Когда писатель попросил разрешения присоединиться к группе, которая будет знакомиться с клиникой в Лиме накануне ноябрьских слушаний, отдел связи с общественностью разрешил ему. Однако за день до экскурсии ему позвонили и сказали, что доктор Линднер и заведующий Хаббард аннулировали разрешение. Отдел охраны уведомлен о том, что писателю вообще запрещен вход на территорию клиники. На вопрос о причинах запрета помощник генерального прокурора Дэвид Белинки сказал, что администрация клиники подозревает писателя в передаче Миллигану наркотиков. Позднее формулировка причины была изменена на следующую: «терапевтическая целесообразность».
3
30 ноября было холодно, землю покрыл первый снег. Окружной суд в Лиме находился в старом здании, и хотя зал № 3 был достаточно большой, чтобы вместить около пятидесяти человек, осталось много свободных мест. Повторное слушание по делу Миллигана было закрытым, в том числе и для прессы, но за дверью поджидали телекамеры.

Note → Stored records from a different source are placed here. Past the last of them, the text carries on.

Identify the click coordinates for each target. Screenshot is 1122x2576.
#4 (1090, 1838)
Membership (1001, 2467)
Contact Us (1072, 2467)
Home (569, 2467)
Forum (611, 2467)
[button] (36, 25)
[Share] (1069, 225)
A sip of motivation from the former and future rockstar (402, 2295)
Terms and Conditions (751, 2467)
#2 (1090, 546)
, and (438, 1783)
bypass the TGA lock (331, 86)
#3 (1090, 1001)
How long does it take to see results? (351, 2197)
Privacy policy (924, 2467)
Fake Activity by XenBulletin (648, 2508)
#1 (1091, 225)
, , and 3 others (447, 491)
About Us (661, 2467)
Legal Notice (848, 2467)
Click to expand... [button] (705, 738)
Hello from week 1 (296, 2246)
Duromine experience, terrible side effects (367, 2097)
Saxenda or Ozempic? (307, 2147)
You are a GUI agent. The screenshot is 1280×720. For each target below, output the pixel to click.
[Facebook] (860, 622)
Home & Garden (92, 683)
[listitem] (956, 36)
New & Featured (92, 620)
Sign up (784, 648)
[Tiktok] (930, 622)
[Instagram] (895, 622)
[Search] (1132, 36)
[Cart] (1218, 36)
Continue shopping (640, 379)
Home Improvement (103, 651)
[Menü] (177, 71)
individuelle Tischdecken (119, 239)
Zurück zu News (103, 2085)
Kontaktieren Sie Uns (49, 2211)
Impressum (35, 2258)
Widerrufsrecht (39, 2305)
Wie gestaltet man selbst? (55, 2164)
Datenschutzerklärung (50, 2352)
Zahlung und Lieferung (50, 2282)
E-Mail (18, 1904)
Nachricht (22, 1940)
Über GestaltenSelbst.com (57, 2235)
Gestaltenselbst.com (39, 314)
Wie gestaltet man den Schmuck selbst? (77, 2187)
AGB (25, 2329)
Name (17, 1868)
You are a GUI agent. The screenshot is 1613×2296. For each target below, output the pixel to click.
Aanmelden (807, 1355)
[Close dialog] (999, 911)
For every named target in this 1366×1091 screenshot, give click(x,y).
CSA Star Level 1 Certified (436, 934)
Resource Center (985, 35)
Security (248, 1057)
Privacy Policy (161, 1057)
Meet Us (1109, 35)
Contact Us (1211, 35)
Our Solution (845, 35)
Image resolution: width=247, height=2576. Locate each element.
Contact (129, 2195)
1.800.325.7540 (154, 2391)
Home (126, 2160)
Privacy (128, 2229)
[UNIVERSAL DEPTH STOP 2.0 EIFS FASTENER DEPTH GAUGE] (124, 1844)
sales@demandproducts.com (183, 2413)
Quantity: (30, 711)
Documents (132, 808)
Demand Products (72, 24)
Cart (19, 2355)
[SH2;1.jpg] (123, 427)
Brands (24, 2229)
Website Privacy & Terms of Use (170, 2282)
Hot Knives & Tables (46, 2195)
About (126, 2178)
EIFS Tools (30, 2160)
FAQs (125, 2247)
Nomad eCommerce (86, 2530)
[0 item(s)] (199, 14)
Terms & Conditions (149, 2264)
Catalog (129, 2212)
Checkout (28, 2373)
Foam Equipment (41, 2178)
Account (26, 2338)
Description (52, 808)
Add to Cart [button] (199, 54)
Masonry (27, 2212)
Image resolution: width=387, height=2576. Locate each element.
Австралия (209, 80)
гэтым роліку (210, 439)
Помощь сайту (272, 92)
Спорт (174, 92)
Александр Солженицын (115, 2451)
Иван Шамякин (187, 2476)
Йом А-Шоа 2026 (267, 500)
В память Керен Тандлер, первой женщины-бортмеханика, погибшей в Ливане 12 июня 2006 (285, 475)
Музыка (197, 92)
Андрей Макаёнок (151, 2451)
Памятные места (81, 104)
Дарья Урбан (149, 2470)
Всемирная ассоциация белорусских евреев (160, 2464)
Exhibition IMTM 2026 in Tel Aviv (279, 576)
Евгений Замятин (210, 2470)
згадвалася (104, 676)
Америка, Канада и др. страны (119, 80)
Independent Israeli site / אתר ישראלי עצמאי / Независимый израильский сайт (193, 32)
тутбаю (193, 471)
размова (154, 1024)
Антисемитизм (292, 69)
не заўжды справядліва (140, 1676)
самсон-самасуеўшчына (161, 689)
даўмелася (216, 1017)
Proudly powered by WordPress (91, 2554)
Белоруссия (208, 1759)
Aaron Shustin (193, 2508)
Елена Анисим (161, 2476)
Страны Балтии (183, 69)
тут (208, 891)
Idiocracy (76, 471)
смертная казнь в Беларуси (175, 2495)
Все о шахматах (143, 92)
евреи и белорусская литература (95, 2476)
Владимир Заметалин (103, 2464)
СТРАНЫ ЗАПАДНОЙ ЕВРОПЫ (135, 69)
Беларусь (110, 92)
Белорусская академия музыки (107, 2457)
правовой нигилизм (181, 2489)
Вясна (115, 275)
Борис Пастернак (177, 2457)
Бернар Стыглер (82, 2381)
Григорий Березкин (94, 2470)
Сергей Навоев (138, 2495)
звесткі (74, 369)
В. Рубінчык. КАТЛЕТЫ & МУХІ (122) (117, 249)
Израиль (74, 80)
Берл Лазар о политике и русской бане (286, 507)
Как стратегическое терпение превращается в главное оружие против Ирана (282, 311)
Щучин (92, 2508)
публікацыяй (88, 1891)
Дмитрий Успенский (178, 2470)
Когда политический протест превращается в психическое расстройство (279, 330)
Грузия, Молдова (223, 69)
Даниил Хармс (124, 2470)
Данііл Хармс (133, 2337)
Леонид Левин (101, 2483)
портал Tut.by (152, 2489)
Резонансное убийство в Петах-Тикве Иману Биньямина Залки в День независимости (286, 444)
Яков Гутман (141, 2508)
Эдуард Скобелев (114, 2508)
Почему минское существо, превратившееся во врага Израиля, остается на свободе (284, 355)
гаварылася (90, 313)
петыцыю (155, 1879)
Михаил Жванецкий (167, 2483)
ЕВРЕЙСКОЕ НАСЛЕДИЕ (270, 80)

Учитель, в наручниках, сел между своими адвокатами. Помимо адвокатов суд разрешил присутствовать в качестве наблюдателей только Дороти, Делу Муру и писателю. Присутствовали также Джеймс О’Грейди, помощник прокурора от округа Франклин, Уильям Джен Хэнс, представитель Комиссии по условно-досрочному освобождению, штат Огайо, и Энн Хенкинер, адвокат-наблюдатель от Юго-Западного центра психического здоровья в Коламбусе.
Судья Дэвид Р. Кинуорти, чисто выбритый, приятный молодой человек со строгими чертами лица, напомнил историю многочисленных слушаний дела, начиная с 4 декабря 1978 года, когда Миллигана оправдали по причине безумия, и до сегодняшнего дня, почти год спустя. Кинуорти сказал, что слушание проводится в соответствии со статьями нового кодекса штата Огайо, параграф 5122, раздел 15.